The context comparison rows translate your result into familiar reference buckets: food Calories, electricity-bill kWh, HVAC BTU, and therms. These are not claiming that every unit is used in every country or bill format; they are quick interpretation anchors for the same physical amount of energy.

For example, entering 1 kWh shows the same energy as about 860 food kilocalories, about 3,412 BTU, and a small fraction of a therm. That makes the result more useful than a bare unit table because it links the conversion to how people encounter energy in everyday documents.

Scope and limitations

This page converts energy units only. It does not estimate electricity cost, appliance runtime, combustion efficiency, heating-system performance, battery voltage, or greenhouse-gas emissions. Those questions need additional assumptions beyond the unit conversion.

The factors are fixed reference conversion factors. Real bills, fuel invoices, equipment labels, and country-specific standards can use rounded values, local billing definitions, or gross/net heat content conventions, so always match the unit definition in the source document when money, compliance, or engineering margins matter.

Compare with related calculators

Use this energy converter when you already know an energy amount or can derive one from watts and hours. Use a battery, electricity-cost, or power calculator when voltage, current, runtime, tariff, or device-rating assumptions are part of the real question.

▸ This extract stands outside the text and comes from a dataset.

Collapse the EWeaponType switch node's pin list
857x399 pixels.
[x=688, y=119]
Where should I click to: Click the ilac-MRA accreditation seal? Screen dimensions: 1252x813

For mechanical work problems, a mechanical energy converter may be more focused because it emphasises joules, newton-metres, foot-pounds, and related work units without food, heat, and electricity units in the same table.

Frequently asked questions

What is an energy converter?

An energy converter changes the same amount of energy from one unit into another, such as joules to kilowatt-hours, kilocalories to joules, BTU to kWh, or therms to BTU.

What is the difference between energy and power?

Energy is a total amount, while power is the rate at which energy is used or delivered. A battery may store 60 kWh of energy, but a charger may deliver that energy at 7 kW of power.

How do I convert watts and hours to kWh?

Multiply watts by hours to get watt-hours, then divide by 1,000 to get kilowatt-hours. For example, 100 W for 10 hours is 1,000 Wh, or 1 kWh.

Why do food labels use Calories instead of joules?

Food labels often use Calories because the numbers are easier for consumers to interpret than joules. In nutrition, 1 Calorie with a capital C means 1 kilocalorie, which equals 4,184 joules.

How many joules are in 1 kilowatt-hour?

One kilowatt-hour equals 3,600,000 joules. That comes from 1,000 watts sustained for 3,600 seconds, and a watt is defined as one joule per second.

How many BTU are in a therm?

One therm is defined here as 100,000 BTU. The calculator also converts that therm to joules, kilowatt-hours, and the other supported energy units.

Why is BTU still used for heating equipment?

BTU remains common in heating and cooling because it has long been used in HVAC sizing and fuel-heating discussions. The unit is older, but it still describes the same physical quantity of energy and can be converted directly to joules or kilowatt-hours.

When should I use MWh instead of kWh?

Use MWh for large electrical-energy quantities such as grid generation, commercial storage, or utility-scale reporting. One MWh equals 1,000 kWh.

Can this converter calculate energy cost?

No. It converts energy units only. To estimate cost, you need a price per kWh, therm, or fuel unit and should use an energy cost calculator or your tariff details.

Are these conversion factors country-specific?

Most physics unit factors are universal, but billing conventions and rounded display values can vary. This page is a universal reference converter, so check the exact unit definition on bills or regulated documents when precision matters.